=== Begin Enclosure ===

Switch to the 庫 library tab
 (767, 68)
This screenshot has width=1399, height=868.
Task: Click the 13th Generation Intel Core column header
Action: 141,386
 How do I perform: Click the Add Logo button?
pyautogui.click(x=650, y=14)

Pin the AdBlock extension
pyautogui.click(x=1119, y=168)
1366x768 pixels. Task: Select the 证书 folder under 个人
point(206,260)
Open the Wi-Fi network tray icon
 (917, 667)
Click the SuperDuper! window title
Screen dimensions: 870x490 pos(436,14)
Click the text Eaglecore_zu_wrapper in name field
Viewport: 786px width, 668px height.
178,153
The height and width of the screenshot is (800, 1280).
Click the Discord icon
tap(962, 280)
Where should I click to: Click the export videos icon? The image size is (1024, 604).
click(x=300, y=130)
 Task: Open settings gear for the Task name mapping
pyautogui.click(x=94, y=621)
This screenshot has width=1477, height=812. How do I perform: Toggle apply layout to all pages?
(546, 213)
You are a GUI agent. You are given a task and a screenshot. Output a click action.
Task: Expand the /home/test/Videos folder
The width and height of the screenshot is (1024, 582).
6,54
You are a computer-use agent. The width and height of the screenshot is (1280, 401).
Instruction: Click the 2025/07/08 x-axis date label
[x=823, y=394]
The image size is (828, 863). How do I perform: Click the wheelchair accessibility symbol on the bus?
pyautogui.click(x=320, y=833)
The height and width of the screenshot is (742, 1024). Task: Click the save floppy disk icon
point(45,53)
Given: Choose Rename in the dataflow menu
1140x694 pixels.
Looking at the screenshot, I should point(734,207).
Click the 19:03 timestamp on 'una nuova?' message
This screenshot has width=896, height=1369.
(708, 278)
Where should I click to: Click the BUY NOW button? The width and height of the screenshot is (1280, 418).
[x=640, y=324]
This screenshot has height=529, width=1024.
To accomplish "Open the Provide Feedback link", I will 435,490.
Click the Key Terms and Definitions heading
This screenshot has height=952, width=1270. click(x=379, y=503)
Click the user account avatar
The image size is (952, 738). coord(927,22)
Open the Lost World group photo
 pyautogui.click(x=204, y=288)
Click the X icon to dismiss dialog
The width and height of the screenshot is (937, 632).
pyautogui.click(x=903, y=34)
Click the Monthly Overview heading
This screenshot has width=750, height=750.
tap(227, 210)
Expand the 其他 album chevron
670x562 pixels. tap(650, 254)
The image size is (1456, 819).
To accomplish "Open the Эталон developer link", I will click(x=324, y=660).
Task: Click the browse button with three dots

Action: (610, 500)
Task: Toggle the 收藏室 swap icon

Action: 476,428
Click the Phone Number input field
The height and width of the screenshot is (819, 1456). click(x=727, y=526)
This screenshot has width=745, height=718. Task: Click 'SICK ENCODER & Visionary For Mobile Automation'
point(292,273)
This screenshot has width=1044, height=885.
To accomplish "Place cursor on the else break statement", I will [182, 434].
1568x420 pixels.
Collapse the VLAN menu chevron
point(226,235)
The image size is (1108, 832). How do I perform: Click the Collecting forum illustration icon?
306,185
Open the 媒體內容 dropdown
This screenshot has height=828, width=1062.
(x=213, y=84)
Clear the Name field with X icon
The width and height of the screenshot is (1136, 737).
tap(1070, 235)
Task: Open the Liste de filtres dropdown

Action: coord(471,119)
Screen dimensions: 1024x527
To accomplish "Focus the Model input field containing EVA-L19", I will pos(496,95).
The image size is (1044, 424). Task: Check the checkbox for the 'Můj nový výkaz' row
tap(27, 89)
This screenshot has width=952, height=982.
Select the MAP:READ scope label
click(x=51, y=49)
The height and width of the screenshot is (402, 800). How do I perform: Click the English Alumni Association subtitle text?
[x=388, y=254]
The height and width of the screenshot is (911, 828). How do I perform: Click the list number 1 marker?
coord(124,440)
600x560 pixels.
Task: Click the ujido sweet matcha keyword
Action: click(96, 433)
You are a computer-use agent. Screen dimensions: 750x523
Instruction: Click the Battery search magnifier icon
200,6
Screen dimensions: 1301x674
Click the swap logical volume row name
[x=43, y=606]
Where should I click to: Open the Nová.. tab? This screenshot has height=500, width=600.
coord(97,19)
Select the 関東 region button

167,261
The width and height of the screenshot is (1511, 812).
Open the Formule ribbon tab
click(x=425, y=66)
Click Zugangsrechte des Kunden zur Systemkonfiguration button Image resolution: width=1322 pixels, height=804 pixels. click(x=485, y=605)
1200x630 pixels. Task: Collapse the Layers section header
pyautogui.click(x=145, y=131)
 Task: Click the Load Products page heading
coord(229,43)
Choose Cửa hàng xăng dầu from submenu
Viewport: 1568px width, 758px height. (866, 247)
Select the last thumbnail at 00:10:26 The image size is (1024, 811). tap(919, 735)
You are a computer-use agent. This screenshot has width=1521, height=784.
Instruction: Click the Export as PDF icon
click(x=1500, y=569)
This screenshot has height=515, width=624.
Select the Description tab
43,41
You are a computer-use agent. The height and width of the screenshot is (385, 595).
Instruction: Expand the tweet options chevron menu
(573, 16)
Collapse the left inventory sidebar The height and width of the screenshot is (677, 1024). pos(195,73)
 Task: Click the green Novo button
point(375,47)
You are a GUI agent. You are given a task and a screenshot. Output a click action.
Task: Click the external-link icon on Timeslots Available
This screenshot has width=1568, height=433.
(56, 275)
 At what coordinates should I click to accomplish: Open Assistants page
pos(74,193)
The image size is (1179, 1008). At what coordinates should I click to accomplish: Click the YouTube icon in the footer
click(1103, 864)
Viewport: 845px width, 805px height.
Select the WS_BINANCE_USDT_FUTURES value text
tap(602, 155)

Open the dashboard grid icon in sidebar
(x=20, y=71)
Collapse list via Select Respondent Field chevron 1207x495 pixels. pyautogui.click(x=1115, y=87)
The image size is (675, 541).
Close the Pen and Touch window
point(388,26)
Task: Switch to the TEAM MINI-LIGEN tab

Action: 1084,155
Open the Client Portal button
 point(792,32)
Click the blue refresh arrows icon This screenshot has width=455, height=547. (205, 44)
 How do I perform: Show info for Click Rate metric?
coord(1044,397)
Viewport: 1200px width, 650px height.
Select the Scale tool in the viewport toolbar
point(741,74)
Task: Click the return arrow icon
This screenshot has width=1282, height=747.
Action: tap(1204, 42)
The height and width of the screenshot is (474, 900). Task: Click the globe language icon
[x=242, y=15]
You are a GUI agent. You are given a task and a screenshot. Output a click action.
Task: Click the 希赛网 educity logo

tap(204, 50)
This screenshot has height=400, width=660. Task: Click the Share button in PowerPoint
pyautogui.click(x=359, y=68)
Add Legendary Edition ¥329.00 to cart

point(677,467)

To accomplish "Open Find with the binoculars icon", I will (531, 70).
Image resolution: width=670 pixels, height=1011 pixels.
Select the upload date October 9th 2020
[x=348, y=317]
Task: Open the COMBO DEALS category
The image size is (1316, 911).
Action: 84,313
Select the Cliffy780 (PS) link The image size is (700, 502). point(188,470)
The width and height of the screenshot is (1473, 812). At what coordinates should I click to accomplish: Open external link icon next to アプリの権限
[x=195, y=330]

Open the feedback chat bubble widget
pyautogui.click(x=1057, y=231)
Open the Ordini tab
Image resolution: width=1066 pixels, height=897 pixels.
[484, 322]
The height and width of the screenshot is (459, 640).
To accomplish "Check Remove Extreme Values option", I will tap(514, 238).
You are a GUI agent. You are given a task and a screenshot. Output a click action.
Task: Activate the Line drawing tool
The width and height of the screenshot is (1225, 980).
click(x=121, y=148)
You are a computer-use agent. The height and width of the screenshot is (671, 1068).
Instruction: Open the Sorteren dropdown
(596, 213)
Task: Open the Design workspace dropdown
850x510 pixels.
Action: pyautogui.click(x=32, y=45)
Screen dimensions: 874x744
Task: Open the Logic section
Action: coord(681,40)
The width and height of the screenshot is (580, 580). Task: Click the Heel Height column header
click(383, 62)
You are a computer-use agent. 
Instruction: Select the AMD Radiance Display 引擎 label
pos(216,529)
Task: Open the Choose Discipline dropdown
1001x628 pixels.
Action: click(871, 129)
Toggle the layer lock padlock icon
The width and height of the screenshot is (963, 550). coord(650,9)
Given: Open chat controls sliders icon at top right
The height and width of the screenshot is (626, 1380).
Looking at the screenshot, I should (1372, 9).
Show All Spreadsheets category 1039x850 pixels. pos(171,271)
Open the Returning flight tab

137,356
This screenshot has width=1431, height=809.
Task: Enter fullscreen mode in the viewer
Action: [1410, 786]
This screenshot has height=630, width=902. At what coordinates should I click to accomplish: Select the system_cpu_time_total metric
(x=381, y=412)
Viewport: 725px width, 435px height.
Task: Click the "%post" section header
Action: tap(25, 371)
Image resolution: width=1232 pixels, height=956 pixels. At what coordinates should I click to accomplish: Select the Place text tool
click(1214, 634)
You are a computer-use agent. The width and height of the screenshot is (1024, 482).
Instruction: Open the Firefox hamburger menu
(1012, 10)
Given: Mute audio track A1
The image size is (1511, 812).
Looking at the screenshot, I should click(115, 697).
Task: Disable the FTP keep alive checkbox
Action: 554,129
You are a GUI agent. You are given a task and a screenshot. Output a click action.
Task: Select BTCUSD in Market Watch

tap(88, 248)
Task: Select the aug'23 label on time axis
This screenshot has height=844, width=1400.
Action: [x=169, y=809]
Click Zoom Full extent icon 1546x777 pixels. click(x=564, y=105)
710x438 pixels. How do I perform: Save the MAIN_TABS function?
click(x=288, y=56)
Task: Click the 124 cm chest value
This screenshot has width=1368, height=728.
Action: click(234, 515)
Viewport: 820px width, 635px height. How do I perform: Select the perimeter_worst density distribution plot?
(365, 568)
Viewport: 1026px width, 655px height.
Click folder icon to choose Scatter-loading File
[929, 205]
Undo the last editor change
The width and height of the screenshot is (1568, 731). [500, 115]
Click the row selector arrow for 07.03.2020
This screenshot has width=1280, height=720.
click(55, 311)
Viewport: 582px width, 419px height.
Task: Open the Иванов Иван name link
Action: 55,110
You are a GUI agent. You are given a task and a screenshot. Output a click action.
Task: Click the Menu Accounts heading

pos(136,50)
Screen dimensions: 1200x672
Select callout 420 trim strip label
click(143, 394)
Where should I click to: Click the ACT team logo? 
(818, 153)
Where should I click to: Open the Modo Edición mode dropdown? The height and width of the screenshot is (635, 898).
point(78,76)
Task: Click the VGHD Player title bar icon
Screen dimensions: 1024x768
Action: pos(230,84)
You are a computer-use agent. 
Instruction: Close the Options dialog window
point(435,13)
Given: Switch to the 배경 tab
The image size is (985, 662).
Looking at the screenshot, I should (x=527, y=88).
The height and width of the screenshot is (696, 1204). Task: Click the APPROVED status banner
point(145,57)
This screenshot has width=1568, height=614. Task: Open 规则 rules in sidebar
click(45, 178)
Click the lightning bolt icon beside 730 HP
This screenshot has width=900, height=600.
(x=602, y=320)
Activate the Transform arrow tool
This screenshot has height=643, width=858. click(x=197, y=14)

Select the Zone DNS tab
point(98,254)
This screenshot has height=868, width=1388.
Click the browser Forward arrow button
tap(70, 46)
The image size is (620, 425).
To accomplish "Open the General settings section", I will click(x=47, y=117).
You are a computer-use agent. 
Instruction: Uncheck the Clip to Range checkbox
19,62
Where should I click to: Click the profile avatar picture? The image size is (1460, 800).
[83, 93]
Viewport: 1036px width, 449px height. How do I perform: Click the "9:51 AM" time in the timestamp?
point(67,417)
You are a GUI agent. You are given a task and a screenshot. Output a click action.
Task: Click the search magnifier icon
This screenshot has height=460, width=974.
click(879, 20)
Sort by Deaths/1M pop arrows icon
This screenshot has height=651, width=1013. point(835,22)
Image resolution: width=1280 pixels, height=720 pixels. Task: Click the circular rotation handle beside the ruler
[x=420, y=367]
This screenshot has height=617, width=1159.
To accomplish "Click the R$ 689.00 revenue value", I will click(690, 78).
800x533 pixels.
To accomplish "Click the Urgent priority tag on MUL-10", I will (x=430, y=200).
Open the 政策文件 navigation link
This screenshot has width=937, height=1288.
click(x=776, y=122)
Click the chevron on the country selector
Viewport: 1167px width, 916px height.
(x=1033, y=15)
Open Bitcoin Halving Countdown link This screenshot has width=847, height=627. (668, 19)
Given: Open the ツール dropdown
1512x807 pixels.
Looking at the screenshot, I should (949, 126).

=== End Enclosure ===

What this task involves =>
Among the records above, a stretch begins at the line containing "Show All Spreadsheets" and ends at the line containing "Click Zoom Full". Restate that stretch word for word, and nothing else.

Exercise output =>
Show All Spreadsheets category 1039x850 pixels. pos(171,271)
Open the Returning flight tab

137,356
This screenshot has width=1431, height=809.
Task: Enter fullscreen mode in the viewer
Action: [1410, 786]
This screenshot has height=630, width=902. At what coordinates should I click to accomplish: Select the system_cpu_time_total metric
(x=381, y=412)
Viewport: 725px width, 435px height.
Task: Click the "%post" section header
Action: tap(25, 371)
Image resolution: width=1232 pixels, height=956 pixels. At what coordinates should I click to accomplish: Select the Place text tool
click(1214, 634)
You are a computer-use agent. The width and height of the screenshot is (1024, 482).
Instruction: Open the Firefox hamburger menu
(1012, 10)
Given: Mute audio track A1
The image size is (1511, 812).
Looking at the screenshot, I should click(115, 697).
Task: Disable the FTP keep alive checkbox
Action: 554,129
You are a GUI agent. You are given a task and a screenshot. Output a click action.
Task: Select BTCUSD in Market Watch

tap(88, 248)
Task: Select the aug'23 label on time axis
This screenshot has height=844, width=1400.
Action: [x=169, y=809]
Click Zoom Full extent icon 1546x777 pixels. click(x=564, y=105)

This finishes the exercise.